**AIM OF THE TASK**
The records below need to be printed in full. Keep each one exact.

(Saved entries)
● ● ● ●

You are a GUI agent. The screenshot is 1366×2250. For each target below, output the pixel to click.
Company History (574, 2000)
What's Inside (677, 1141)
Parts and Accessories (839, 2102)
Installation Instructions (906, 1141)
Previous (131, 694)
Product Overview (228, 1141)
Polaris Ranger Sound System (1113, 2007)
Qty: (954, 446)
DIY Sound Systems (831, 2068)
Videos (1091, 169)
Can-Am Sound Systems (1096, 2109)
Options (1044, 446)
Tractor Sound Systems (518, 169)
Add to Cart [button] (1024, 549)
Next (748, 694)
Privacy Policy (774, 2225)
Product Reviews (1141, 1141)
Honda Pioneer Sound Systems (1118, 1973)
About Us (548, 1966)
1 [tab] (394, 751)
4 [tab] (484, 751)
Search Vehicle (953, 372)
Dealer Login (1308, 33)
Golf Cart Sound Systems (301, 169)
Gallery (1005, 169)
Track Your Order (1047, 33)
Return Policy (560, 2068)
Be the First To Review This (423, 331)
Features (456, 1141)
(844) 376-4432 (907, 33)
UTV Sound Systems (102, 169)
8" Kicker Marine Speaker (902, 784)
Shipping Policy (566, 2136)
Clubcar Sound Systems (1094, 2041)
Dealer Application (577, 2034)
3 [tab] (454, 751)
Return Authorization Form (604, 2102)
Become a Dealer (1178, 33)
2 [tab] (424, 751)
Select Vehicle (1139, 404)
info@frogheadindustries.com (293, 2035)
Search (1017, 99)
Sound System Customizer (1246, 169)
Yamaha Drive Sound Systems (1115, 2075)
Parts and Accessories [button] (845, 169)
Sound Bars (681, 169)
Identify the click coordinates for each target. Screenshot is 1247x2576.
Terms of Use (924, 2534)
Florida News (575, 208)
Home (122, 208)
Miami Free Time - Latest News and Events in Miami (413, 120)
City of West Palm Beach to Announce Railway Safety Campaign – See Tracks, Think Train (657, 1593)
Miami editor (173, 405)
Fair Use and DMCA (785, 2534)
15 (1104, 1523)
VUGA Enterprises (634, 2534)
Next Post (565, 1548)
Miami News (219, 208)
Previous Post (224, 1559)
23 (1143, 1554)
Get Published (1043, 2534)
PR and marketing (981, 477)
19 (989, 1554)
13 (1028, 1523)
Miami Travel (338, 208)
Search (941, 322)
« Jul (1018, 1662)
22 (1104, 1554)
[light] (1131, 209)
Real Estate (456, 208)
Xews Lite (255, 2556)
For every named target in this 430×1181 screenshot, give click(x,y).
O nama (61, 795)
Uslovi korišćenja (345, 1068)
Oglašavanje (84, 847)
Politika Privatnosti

● ● ● ●

**TASK OUTPUT**
You are a GUI agent. The screenshot is 1366×2250. For each target below, output the pixel to click.
Company History (574, 2000)
What's Inside (677, 1141)
Parts and Accessories (839, 2102)
Installation Instructions (906, 1141)
Previous (131, 694)
Product Overview (228, 1141)
Polaris Ranger Sound System (1113, 2007)
Qty: (954, 446)
DIY Sound Systems (831, 2068)
Videos (1091, 169)
Can-Am Sound Systems (1096, 2109)
Options (1044, 446)
Tractor Sound Systems (518, 169)
Add to Cart [button] (1024, 549)
Next (748, 694)
Privacy Policy (774, 2225)
Product Reviews (1141, 1141)
Honda Pioneer Sound Systems (1118, 1973)
About Us (548, 1966)
1 [tab] (394, 751)
4 [tab] (484, 751)
Search Vehicle (953, 372)
Dealer Login (1308, 33)
Golf Cart Sound Systems (301, 169)
Gallery (1005, 169)
Track Your Order (1047, 33)
Return Policy (560, 2068)
Be the First To Review This (423, 331)
Features (456, 1141)
(844) 376-4432 (907, 33)
UTV Sound Systems (102, 169)
8" Kicker Marine Speaker (902, 784)
Shipping Policy (566, 2136)
Clubcar Sound Systems (1094, 2041)
Dealer Application (577, 2034)
3 [tab] (454, 751)
Return Authorization Form (604, 2102)
Become a Dealer (1178, 33)
2 [tab] (424, 751)
Select Vehicle (1139, 404)
info@frogheadindustries.com (293, 2035)
Search (1017, 99)
Sound System Customizer (1246, 169)
Yamaha Drive Sound Systems (1115, 2075)
Parts and Accessories [button] (845, 169)
Sound Bars (681, 169)
Identify the click coordinates for each target. Screenshot is 1247x2576.
Terms of Use (924, 2534)
Florida News (575, 208)
Home (122, 208)
Miami Free Time - Latest News and Events in Miami (413, 120)
City of West Palm Beach to Announce Railway Safety Campaign – See Tracks, Think Train (657, 1593)
Miami editor (173, 405)
Fair Use and DMCA (785, 2534)
15 (1104, 1523)
VUGA Enterprises (634, 2534)
Next Post (565, 1548)
Miami News (219, 208)
Previous Post (224, 1559)
23 (1143, 1554)
Get Published (1043, 2534)
PR and marketing (981, 477)
19 (989, 1554)
13 (1028, 1523)
Miami Travel (338, 208)
Search (941, 322)
« Jul (1018, 1662)
22 (1104, 1554)
[light] (1131, 209)
Real Estate (456, 208)
Xews Lite (255, 2556)
For every named target in this 430×1181 screenshot, give click(x,y).
O nama (61, 795)
Uslovi korišćenja (345, 1068)
Oglašavanje (84, 847)
Politika Privatnosti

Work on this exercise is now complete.